The quadratic formula is given by x = \frac{-b \pm \sqrt{b^2 - 4ac}}{2a}, where a, b, and c are coefficients of the quadratic equation ax^2 + bx + c = 0.

In the quadratic equation ax^2 + bx + c = 0, 'a' is the coefficient of x^2, 'b' is the coefficient of x, and 'c' is the constant term.

For the equation 2x^2 - 3x - 5 = 0, a = 2, b = -3, and c = -5.

The discriminant is the part of the quadratic formula under the square root, b^2 - 4ac. It indicates the nature of the roots: if positive, there are two real roots; if zero, there is one real root; if negative, there are two complex roots.

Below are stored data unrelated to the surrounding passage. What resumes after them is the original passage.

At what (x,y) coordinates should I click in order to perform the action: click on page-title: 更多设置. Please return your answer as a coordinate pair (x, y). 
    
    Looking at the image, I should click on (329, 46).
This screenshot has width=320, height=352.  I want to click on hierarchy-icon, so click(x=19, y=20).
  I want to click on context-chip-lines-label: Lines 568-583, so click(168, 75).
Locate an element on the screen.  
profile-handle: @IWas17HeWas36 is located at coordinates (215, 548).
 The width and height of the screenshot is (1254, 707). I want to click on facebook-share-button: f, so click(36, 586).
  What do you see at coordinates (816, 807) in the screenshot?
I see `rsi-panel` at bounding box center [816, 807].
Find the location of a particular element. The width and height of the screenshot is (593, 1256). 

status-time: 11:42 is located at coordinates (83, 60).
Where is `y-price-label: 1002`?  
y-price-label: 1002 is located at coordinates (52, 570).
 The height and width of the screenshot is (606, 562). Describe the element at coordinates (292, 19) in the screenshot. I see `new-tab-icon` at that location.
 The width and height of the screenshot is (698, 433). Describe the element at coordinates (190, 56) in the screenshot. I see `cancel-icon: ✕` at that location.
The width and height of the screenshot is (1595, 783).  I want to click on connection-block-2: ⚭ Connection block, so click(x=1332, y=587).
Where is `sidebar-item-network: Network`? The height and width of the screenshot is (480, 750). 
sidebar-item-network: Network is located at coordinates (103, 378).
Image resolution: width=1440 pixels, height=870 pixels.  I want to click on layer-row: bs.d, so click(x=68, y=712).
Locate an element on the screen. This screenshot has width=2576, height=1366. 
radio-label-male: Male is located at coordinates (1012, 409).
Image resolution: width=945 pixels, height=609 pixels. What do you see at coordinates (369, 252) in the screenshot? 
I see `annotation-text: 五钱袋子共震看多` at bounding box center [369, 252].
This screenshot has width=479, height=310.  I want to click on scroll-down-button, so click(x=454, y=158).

To solve 5x^2 + 3x - 3 = 0, identify a = 5, b = 3, c = -3, then apply the quadratic formula: x = \frac{-3 \pm \sqrt{3^2 - 4(5)(-3)}}{2(5)} = \frac{-3 \pm \sqrt{69}}{10}.

The roots of the equation x^2 - 6x + 4 = 0 can be found using the quadratic formula: x = 3 \pm \sqrt{5}.

The '±' symbol indicates that there are two possible solutions for x, one for the addition and one for the subtraction.